> Given data
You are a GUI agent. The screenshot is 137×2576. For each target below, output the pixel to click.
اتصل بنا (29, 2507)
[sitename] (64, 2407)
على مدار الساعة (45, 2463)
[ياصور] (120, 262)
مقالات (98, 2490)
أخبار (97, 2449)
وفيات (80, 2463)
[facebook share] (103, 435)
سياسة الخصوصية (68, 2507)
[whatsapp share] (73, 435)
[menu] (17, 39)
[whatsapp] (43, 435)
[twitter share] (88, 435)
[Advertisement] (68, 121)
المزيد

> Work item
Your answer must be the number of lines above that contain the word "share", stated alone.

> Result of the exercise
3